What the exercise asks: Please rewrite the rows starting with the line containing "You are a computer-use" and going on through the line containing "point(824,1743)", replacing "tag" with "label" and leaving everything else unchanged.

Data provided:
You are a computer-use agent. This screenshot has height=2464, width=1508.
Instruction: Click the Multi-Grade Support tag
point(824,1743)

---

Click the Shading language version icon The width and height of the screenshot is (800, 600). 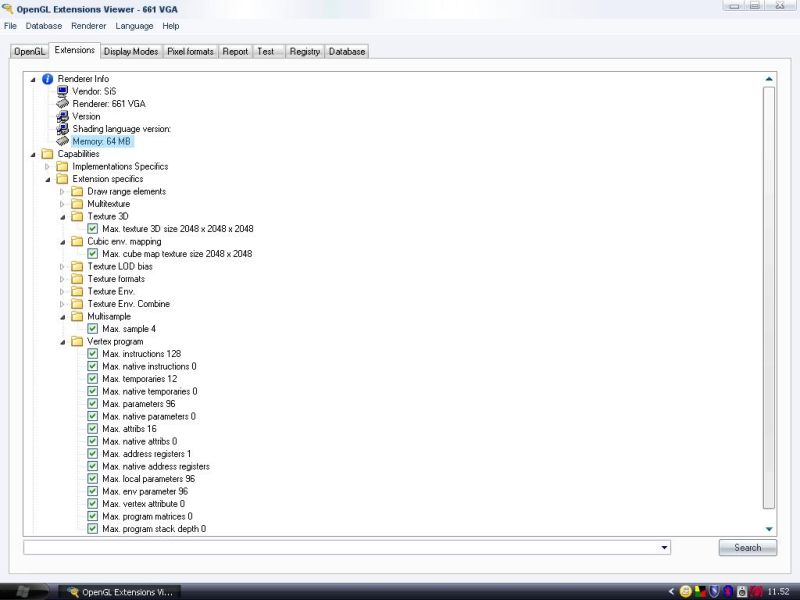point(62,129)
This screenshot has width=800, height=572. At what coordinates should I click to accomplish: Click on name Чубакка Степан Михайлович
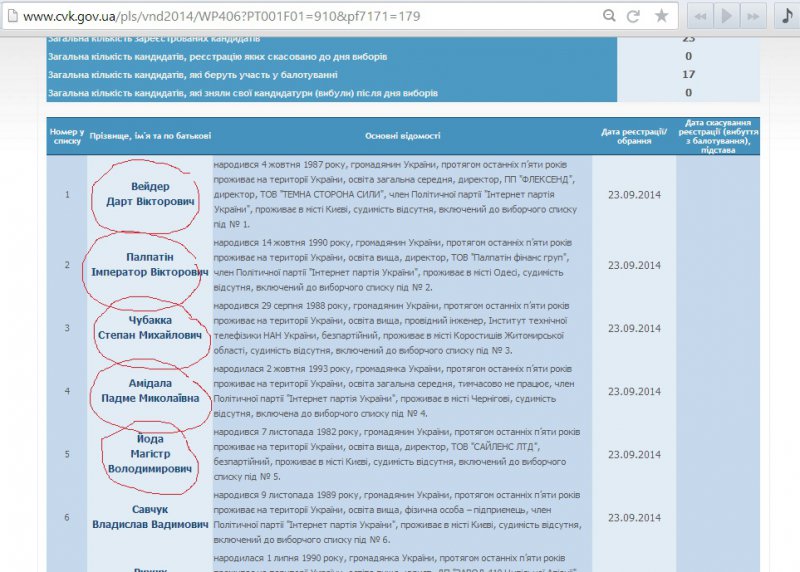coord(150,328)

--

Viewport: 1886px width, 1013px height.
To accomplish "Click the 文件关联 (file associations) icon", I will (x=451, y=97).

Written answer:
You are a computer-use agent. This screenshot has height=2464, width=1508.
Instruction: Click the Multi-Grade Support label
point(824,1743)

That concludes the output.